▶ EXERCISE INSTRUCTIONS
Edit the lines below so that every "GUI agent" reads "screen agent", and leave everything else unchanged.

▶ EXTRACTED DATA
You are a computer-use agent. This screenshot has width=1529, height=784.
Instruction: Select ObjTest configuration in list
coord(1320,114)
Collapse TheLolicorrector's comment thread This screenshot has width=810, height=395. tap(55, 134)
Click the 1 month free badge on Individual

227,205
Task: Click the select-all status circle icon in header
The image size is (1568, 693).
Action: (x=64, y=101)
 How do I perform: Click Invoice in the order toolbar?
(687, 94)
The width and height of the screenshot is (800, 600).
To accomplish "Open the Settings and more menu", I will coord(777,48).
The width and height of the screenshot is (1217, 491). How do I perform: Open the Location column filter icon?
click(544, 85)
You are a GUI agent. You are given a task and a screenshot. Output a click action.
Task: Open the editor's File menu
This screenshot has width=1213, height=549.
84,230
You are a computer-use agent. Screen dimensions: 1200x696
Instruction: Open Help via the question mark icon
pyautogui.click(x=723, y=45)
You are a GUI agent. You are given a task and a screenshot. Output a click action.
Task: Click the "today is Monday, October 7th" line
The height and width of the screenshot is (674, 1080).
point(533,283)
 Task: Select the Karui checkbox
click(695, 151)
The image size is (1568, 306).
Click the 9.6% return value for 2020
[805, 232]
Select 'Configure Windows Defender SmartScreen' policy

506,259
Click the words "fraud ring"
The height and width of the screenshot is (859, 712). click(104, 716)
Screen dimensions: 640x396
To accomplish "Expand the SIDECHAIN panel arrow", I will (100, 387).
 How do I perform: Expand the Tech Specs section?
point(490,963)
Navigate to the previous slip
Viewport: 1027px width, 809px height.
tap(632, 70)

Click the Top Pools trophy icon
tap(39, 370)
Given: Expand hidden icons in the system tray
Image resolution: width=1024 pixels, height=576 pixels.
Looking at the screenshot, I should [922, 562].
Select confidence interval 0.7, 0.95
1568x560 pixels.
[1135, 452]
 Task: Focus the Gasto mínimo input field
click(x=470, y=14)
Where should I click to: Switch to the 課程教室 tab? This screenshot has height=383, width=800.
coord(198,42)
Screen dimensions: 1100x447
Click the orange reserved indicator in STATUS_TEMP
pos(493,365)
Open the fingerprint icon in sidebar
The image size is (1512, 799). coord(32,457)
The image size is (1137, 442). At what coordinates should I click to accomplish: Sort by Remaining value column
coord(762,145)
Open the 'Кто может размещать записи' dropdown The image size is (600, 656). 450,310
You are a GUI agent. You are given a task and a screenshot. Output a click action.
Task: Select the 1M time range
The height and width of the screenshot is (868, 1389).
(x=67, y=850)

▶ WRITTEN SOLUTION
You are a computer-use agent. This screenshot has width=1529, height=784.
Instruction: Select ObjTest configuration in list
coord(1320,114)
Collapse TheLolicorrector's comment thread This screenshot has width=810, height=395. tap(55, 134)
Click the 1 month free badge on Individual

227,205
Task: Click the select-all status circle icon in header
The image size is (1568, 693).
Action: (x=64, y=101)
 How do I perform: Click Invoice in the order toolbar?
(687, 94)
The width and height of the screenshot is (800, 600).
To accomplish "Open the Settings and more menu", I will coord(777,48).
The width and height of the screenshot is (1217, 491). How do I perform: Open the Location column filter icon?
click(544, 85)
You are a screen agent. You are given a task and a screenshot. Output a click action.
Task: Open the editor's File menu
This screenshot has width=1213, height=549.
84,230
You are a computer-use agent. Screen dimensions: 1200x696
Instruction: Open Help via the question mark icon
pyautogui.click(x=723, y=45)
You are a screen agent. You are given a task and a screenshot. Output a click action.
Task: Click the "today is Monday, October 7th" line
The height and width of the screenshot is (674, 1080).
point(533,283)
 Task: Select the Karui checkbox
click(695, 151)
The image size is (1568, 306).
Click the 9.6% return value for 2020
[805, 232]
Select 'Configure Windows Defender SmartScreen' policy

506,259
Click the words "fraud ring"
The height and width of the screenshot is (859, 712). click(104, 716)
Screen dimensions: 640x396
To accomplish "Expand the SIDECHAIN panel arrow", I will (100, 387).
 How do I perform: Expand the Tech Specs section?
point(490,963)
Navigate to the previous slip
Viewport: 1027px width, 809px height.
tap(632, 70)

Click the Top Pools trophy icon
tap(39, 370)
Given: Expand hidden icons in the system tray
Image resolution: width=1024 pixels, height=576 pixels.
Looking at the screenshot, I should [922, 562].
Select confidence interval 0.7, 0.95
1568x560 pixels.
[1135, 452]
 Task: Focus the Gasto mínimo input field
click(x=470, y=14)
Where should I click to: Switch to the 課程教室 tab? This screenshot has height=383, width=800.
coord(198,42)
Screen dimensions: 1100x447
Click the orange reserved indicator in STATUS_TEMP
pos(493,365)
Open the fingerprint icon in sidebar
The image size is (1512, 799). coord(32,457)
The image size is (1137, 442). At what coordinates should I click to accomplish: Sort by Remaining value column
coord(762,145)
Open the 'Кто может размещать записи' dropdown The image size is (600, 656). 450,310
You are a screen agent. You are given a task and a screenshot. Output a click action.
Task: Select the 1M time range
The height and width of the screenshot is (868, 1389).
(x=67, y=850)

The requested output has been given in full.